**TASK INSTRUCTIONS**
Answer these questions using the news passage below.
(a) Who advises Ms. Jarvis?
(b) Which award did Prof. Hjalti Sigmarsson receive, and from which college?
(c) Which award did Noah receive in 2020?

Rachel's proposed research involves investigating novel adaptive pulse compression processing techniques for frequency modulated continuous wave (FMCW) waveforms to explore the foundational limitations on modern-day biomedical imaging radars. Successful derivation, implementation, and validation of the proposed research would have a transformative impact on non-ionizing biomedical radar technologies used in applications such as traumatic brain injury, breast cancer detection, and sinusitis diagnosis. Ms. Jarvis is advised by Dr. Jay McDaniel and will continue her Ph.D. studies at the University of Oklahoma starting this upcoming Fall.
The ARRC is pleased to share that Prof. Hjalti Sigmarsson has received the Graddy Award from OU's Graduate College for his work as the graduate advisor for ECE.
The Graddy Award is given based on nominations from the Graduate College, and recognizes outstanding service to graduate students.
A PhD student in the School of Meteorology, Noah is currently advised by Dr. Pierre Kirstetter & Dr. Jeffrey Basara. His recent accomplishments include:
• ARRC Student Journal Publication Award (2021)
• School of Meteorology Outstanding Teaching Assistant Award (2020)
• James Bruce Morehead Award for graduate research in weather and climate (2019)

**MATERIAL PROVIDED**
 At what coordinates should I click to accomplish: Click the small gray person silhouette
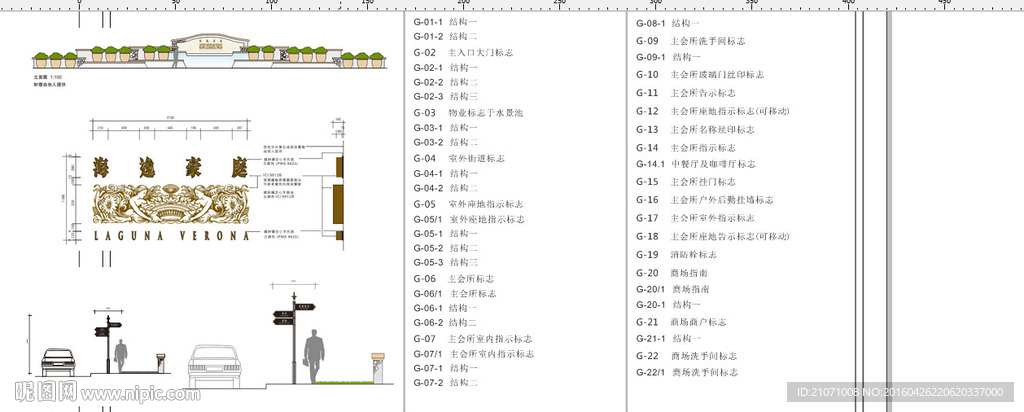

**OUTPUT FOR THIS EXERCISE**
(a) Dr. Jay McDaniel
(b) The Graddy Award, from OU's Graduate College
(c) The School of Meteorology Outstanding Teaching Assistant Award